**Exercise**. Return every line from the one with "The image size is (1883, 960)." through the one with "Viewport: 747px width, 429px height.", inclusive, exactly as it appears below.

**Available data**.
########################################

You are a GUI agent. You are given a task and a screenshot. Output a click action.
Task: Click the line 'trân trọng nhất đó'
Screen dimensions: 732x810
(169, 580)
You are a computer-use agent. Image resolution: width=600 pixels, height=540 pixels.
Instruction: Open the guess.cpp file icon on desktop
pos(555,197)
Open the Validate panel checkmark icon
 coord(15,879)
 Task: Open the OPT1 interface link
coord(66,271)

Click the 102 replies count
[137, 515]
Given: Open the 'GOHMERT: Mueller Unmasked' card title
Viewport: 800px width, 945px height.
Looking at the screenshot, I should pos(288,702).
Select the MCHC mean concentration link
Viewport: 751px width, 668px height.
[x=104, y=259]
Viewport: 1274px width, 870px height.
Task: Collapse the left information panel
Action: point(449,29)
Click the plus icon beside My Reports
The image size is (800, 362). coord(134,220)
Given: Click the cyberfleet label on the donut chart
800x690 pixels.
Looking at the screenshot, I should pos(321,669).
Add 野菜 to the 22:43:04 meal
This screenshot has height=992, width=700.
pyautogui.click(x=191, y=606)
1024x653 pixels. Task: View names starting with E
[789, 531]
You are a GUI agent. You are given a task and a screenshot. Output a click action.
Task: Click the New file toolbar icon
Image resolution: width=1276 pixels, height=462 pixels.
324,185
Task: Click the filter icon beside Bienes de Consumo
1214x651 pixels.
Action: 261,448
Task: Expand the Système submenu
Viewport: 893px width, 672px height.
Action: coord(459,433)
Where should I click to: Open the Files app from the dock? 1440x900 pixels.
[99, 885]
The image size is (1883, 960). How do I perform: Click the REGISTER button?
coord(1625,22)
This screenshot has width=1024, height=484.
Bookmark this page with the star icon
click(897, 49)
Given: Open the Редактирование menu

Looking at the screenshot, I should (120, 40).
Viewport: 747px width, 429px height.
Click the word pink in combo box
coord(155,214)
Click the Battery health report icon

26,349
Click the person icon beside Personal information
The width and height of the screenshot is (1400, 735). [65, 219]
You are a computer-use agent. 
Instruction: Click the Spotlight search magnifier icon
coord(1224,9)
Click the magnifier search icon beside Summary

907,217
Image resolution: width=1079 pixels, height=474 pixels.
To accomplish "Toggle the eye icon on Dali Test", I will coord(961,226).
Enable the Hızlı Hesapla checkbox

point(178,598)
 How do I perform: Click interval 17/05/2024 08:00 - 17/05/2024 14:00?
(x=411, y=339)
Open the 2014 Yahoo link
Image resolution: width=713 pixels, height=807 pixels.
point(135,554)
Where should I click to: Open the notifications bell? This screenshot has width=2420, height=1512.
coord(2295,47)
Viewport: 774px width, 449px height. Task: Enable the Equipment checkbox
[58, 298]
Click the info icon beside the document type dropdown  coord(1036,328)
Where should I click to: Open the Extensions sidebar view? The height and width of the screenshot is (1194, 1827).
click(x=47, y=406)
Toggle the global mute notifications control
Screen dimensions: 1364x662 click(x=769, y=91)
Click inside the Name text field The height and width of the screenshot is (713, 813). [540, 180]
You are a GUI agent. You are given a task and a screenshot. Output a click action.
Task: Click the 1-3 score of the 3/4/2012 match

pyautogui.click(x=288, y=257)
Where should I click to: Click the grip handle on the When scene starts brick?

########################################

**Solution**.
The image size is (1883, 960). How do I perform: Click the REGISTER button?
coord(1625,22)
This screenshot has width=1024, height=484.
Bookmark this page with the star icon
click(897, 49)
Given: Open the Редактирование menu

Looking at the screenshot, I should (120, 40).
Viewport: 747px width, 429px height.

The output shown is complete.